The Pantheon of Heroes (a.k.a. the Pantheon of Super Heroes) is a fictional team of superheroes, based on the Legion of Super-Heroes. The Pantheon first appeared in Big Bang Comics #12, with the cover for the first story drawn by former Legion artist Dave Cockrum. The Pantheon of Heroes appeared in Big Bang #12, #14 and #18, during the "TimeBomber Saga", guest-starring Erik Larsen's Savage Dragon. Big Bang's Mark Lewis designed some of the earliest characters, as well as the Butterfly Queen which appeared slightly later.

==Fictional team history==
The Pantheon is a team in the 30th century, inspired by Ultragirl and based in Ultiman's hometown - Empire City. Their headquarters was a space craft and later a citadel. Each year, they held auditions for new members. They have time traveling technology (first "Time Pills" then "Time Belts"), allowing Ultragirl to join the group. She later came to the group via "time cube".

==Members==
- Angelfish
- Anti-Matter Lad - Based on Wildfire and Mano.
- Brain Boy - He has superhuman intelligence (hence his over-sized head).
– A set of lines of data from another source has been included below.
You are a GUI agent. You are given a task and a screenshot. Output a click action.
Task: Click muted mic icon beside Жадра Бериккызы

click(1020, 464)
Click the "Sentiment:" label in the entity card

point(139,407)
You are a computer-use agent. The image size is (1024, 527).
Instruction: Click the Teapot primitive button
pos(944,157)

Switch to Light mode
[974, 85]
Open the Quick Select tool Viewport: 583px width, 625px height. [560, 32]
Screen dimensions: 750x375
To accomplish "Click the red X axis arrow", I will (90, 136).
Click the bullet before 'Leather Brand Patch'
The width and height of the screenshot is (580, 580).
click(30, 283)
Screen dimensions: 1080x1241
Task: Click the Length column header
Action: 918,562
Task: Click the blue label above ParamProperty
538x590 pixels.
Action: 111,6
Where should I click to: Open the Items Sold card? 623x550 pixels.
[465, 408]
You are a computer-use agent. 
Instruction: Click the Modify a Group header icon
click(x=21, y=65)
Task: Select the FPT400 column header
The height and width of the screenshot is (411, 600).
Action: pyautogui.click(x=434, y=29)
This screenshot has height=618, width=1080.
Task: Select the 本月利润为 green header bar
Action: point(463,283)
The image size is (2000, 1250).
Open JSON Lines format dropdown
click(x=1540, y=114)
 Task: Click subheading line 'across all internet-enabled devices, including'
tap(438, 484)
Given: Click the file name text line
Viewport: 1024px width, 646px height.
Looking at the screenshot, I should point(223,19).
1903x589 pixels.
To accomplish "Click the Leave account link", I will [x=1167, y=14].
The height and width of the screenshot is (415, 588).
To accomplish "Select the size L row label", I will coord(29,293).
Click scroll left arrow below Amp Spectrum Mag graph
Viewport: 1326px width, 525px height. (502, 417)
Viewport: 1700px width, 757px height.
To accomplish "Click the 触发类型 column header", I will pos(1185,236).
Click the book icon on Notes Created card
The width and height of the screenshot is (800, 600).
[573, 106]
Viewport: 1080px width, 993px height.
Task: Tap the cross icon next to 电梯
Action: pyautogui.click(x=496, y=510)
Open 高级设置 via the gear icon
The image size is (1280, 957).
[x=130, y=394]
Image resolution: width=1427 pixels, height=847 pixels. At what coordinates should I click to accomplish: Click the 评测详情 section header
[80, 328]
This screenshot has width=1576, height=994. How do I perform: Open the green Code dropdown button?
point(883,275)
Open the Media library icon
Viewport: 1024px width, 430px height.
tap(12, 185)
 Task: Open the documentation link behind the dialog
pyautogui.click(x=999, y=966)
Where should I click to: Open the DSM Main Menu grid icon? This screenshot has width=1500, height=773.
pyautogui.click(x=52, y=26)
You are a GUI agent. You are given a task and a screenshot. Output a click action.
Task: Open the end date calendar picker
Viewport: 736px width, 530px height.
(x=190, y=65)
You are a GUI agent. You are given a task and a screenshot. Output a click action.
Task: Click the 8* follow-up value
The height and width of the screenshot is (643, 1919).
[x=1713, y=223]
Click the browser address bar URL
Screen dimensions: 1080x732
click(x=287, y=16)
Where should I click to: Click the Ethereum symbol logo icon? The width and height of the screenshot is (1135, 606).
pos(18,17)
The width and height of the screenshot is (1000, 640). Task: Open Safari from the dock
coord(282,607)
He is based on Brainiac 5 and Evolvo Lad.
- Butterfly Queen - She is based on Insect Queen.
- Clone Boy - Dubba has pale blue-skin and antennae. He can clone himself and others. He is based on Chameleon Boy, Duplicate Boy, and Duo Damsel.
- Devil Boy - He can contact the dead via holding a seance. He is mentioned but not seen.
- Dragon Fist - Formerly known as Combat Kid, he is a martial artist, based on Karate Kid and Iron Fist.
- Galactic Lad - Noa Zark is able to increase his super strength to "level 10". He is based on Ultra Boy.
- Golden Girl
- Ghost Girl - Mariah Vesper was first able to project her "soul-self". Then, after being blasted with a ray gun, she is denied entrance into the afterlife. She becomes undead and is intangible. She is based on Phantom Girl, Deadman, and Doctor Strange.
- Gravity Girl - She can manipulate weight and density. She is based on Star Boy and Light Lass.
- Jupiter Boy - He is a "cathode giant" with electric powers. He was a founding member and died while saving the universe. He is based on Mon-El, Superboy and Lightning Lad.
- Kid Warlock has magical powers.
- Laughing Boy - Shemp Babbit has emotion manipulation, but when he does so he gets the appropriate facial expression. He is the Phaethon's "class clown" and is based on Psycho-Pirate and Psyche.
- Nature Boy - An ally that said to have died in 2988. It's unknown that he actually became a member. He is based on Chlorophyll Kid.
- Photon - She was first known as "Lamp Lass".
- Snowstar - She has cold manipulation usually manifested as blizzards and is based on Polar Boy.
- Tele-Girl - A mind-reading member that once visited the 20th century. She is based on Saturn Girl.
- Ultragirl - Thanks to being exposed to a radioactive meteor, she gained Ultraman-like powers and was the inspiration for the group. She is based on Superboy and Supergirl.